How is Data Science related to Water Utilities?
Posted on: May 24, 2023
The author - Peter Prevos - shares a little bit about his book and the challenges faced in water management.
- Can you provide an overview of the main principles of data science discussed in your book?
Data science is more than writing code and generating reports. Good data science must be useful, sound and aesthetic. For it to be useful in water management, it should positively change the reality it describes. Managers and decision-makers need actionable intelligence to deliver better water services. Data products need to be sound in the scientific sense, which means that the data and the analysis are reliable and valid. Last but certainly, not least, the way the result of our analysis is presented should be aesthetic. Not in the sense of being beautiful, but easy to understand with a simple and consistent design or text and graphics to ensure that the consumer of the results draws the correct conclusion.
- How does this book address the specific needs and challenges faced by water professionals in managing water utilities today?
This book is a basic introduction to using code to solve typic problems water professionals face. I have chosen case studies from my years of experience as a water engineer, such as analysing water quality and consumption patterns. But water utilities also need to understand the customer experience, so one case study deals with analysing survey data. Most books about data science use abstract examples of stock data sets, such as flowers or 1970s cars. This book is written from the perspective of a practitioner.

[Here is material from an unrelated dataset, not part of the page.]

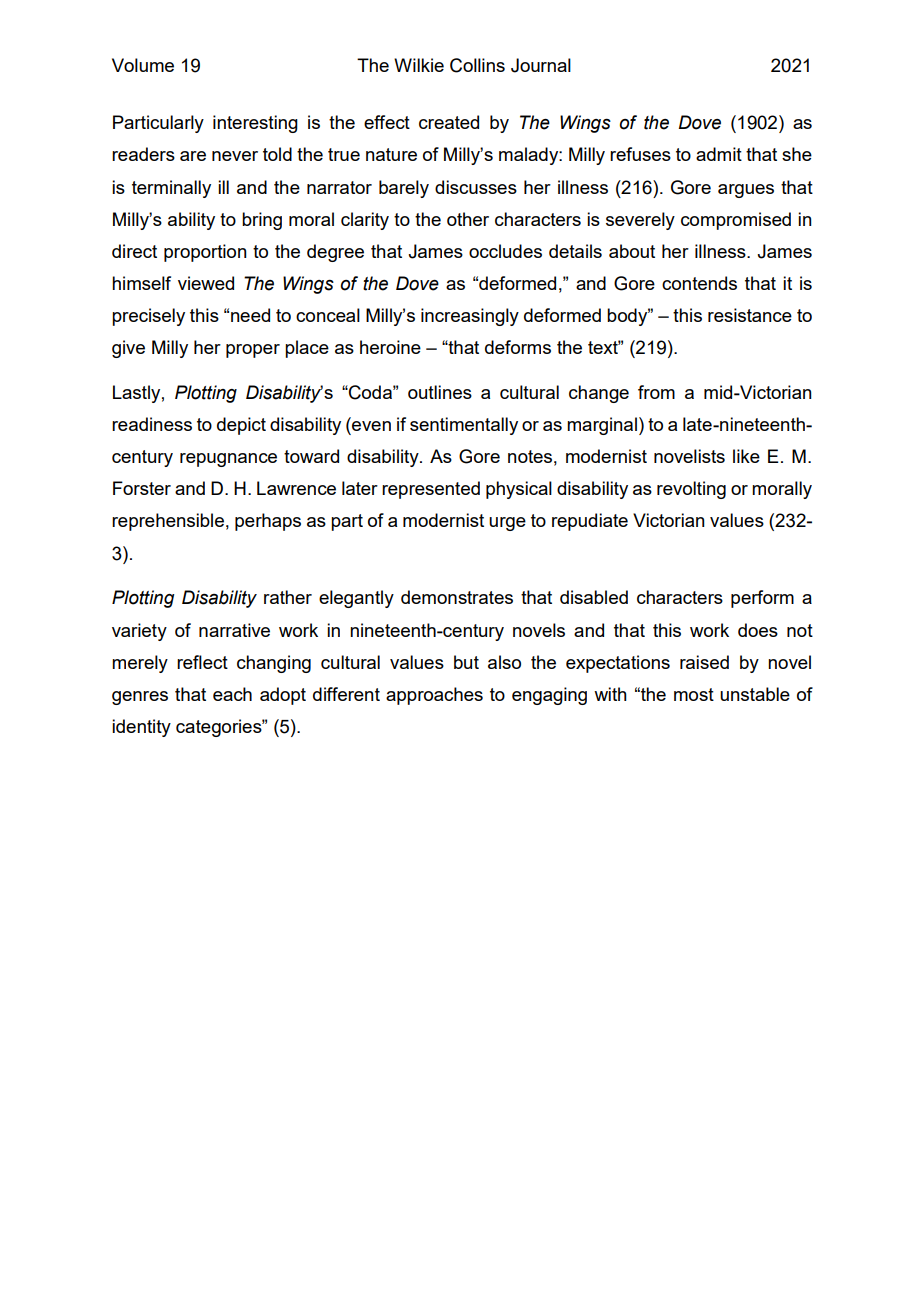 The width and height of the page is (924, 1308). What do you see at coordinates (694, 694) in the page?
I see `most` at bounding box center [694, 694].
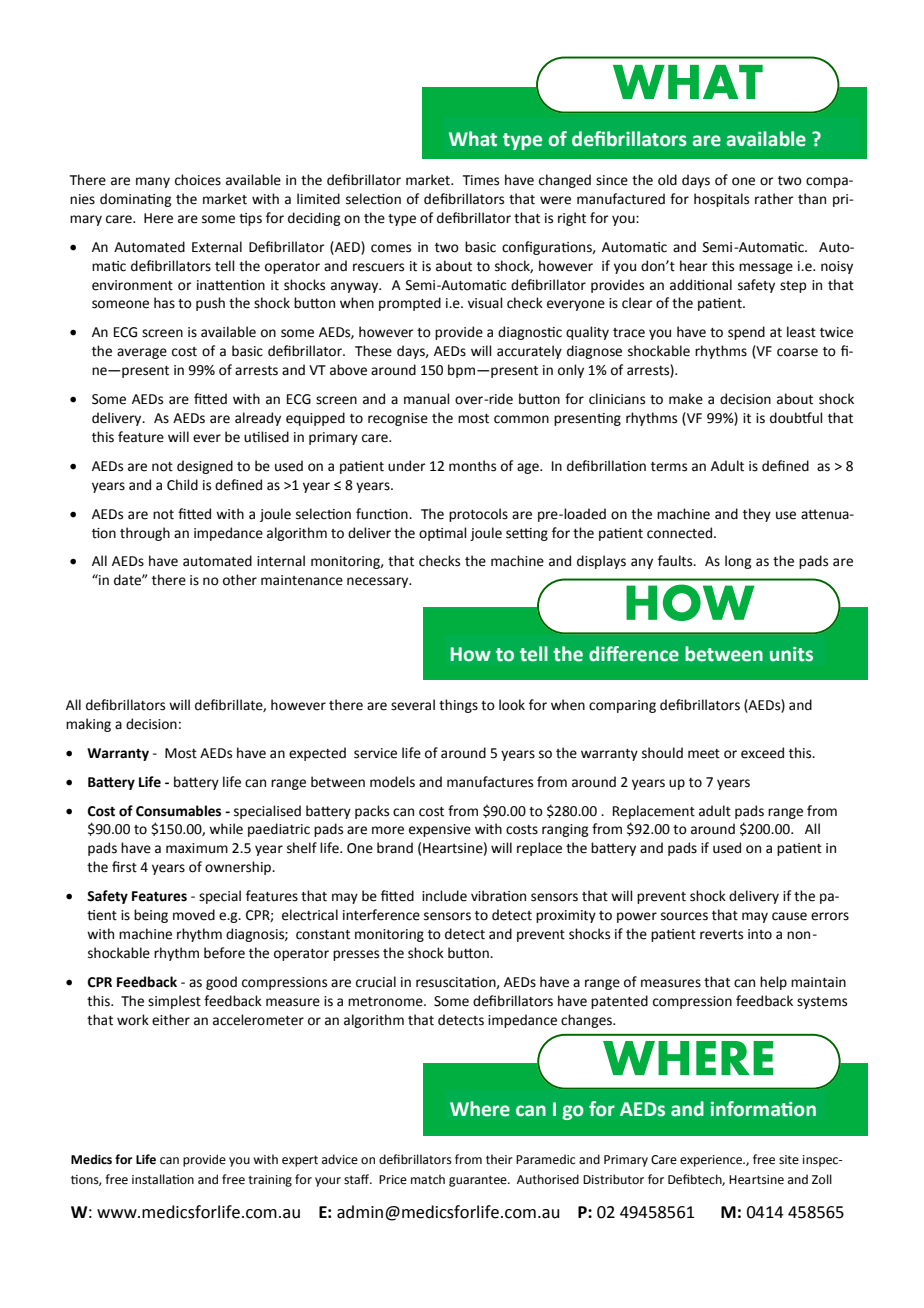  Describe the element at coordinates (721, 200) in the document. I see `hospitals` at that location.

- What inspired you to write about this topic and why now?
I started teaching data science to fellow water professionals in Australia in 2018 through Water Research Australia. This course has been well attended ever since, with most sessions sold out. As I developed the course notes, the book emerged from my experience as the best way to teach this abstract topic to people with practical needs.
- In your opinion, what is the biggest challenge in urban water management?
The biggest challenge in urban water management is climate change's impact and our systems' resilience. The increasing temperatures reduce the amount of available fresh water for agricultural, industrial, and agricultural use and reduce the water quality in our rivers and aquafers. As a result, water utilities are embracing new digital technologies to monitor their systems to better manage their scarce resources. Data science plays a vital role in making sense of the data that these digital systems collect.
- Lastly, what are the take aways from "Data Science for Water Utilities: Data as Source of Value" for water professionals and/or readers?
To fully embrace the benefits of digitisation in water utilities, water professionals need to enhance their capabilities in data analysis. The main takeaway from this book is that using spreadsheets is no longer sustainable and that learning how to write code to analyse data is an essential skill. The second aspect that readers can take from the book is the systematic approach to solving data problems and following principles to create actionable intelligence that will help us o secure plentiful and safe water into the future.